Why do you wear PPE when working with prescribed fire?

Everything we wear keeps us safe from the flames themselves and the hazards that come along with them. The kind of PPE we use in my classes is the industry standard.

Walk us through getting geared up for a fire—what are the different components?

Person wearing fire personal protective equipment
Stephen Wasp, graduate teaching assistant pursuing a master’s degree in forest resources and conservation, wearing fire PPE in the field. Photo by Raelene Crandall

When we’re on the fire line, we’re protected head to toe.

Head:

  • A hard hat shields us from falling trees and debris, which are occasional hazards during a fire.
  • Eye protection stops embers from getting in the eyes
  • Some people wear a shroud that covers the nose, mouth and neck.

Hands:

  • Well-fitting leather gloves ensure we get good grip on both big things like shovels and smaller things like the knobs on a drip torch.

Body:

  • The outer layer is clothing made out of Nomex, a flame-resistant material. Some people wear a Nomex shirt and Nomex pants, others a full body suit those in the industry call a banana suit—most Nomex clothing is yellow, so that’s where the name probably comes from.
  • Under the Nomex, we wear an all-cotton shirt and underwear, because synthetic fabrics could melt under the heat of the fire.
  • On the chest, we wear a radio in a harness.
  • We will also wear a backpack or belt that holds a lot of water, snacks, and a fire shelter. A fire shelter is a tent made of woven silica laminated to aluminum foil. It reflects the heat from fire and can be used in rare emergencies if you cannot escape.

Feet:

  • Good cotton or wool socks.
  • We wear special fire boots with soles made of Vibram, a material that insulates against heat and helps you better grip the ground. The rest of the boots are all leather with 6-inch uppers. This can lead to irritation on the front of the ankles known as “boot bite” and lots of blisters as you break them in.

How heavy is all that PPE?

Heavy! Especially the boots. My size 9 women’s fire boots weigh almost seven pounds total. Men’s boots can weigh nearly 10 pounds.

One of the tests any wildland firefighter has to pass involves walking 3 miles in 45 minutes wearing 45 pounds of gear. That gives you an idea of the endurance required.

What other item are always close at hand when managing a prescribed fire?

Water is extremely important. The work is strenuous, and when you add on the Florida heat, heat from the fire and the heavy clothing, the body loses water very quickly. Firefighters will usually carry about 8-10 pounds of water on them.

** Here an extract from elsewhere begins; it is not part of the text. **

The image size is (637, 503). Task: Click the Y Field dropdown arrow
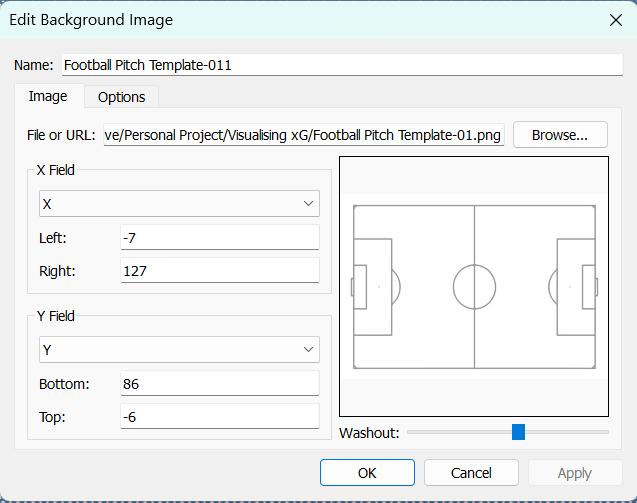307,349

Each person must also carry an Incidence Response Pocket Guide. It is an essential reference that provides checklists, guidance, and decision tools that can and should be used on the fire line.

Does the gear need special care after use?

Any items made from Nomex need to be washed with water separately from any other clothing because you don’t want any flammable fibers possibly getting into the Nomex. The leather in our fire boots also needs special care and conditioning—but it you are diligent about caring for them, a good pair of fire boots can last a long time.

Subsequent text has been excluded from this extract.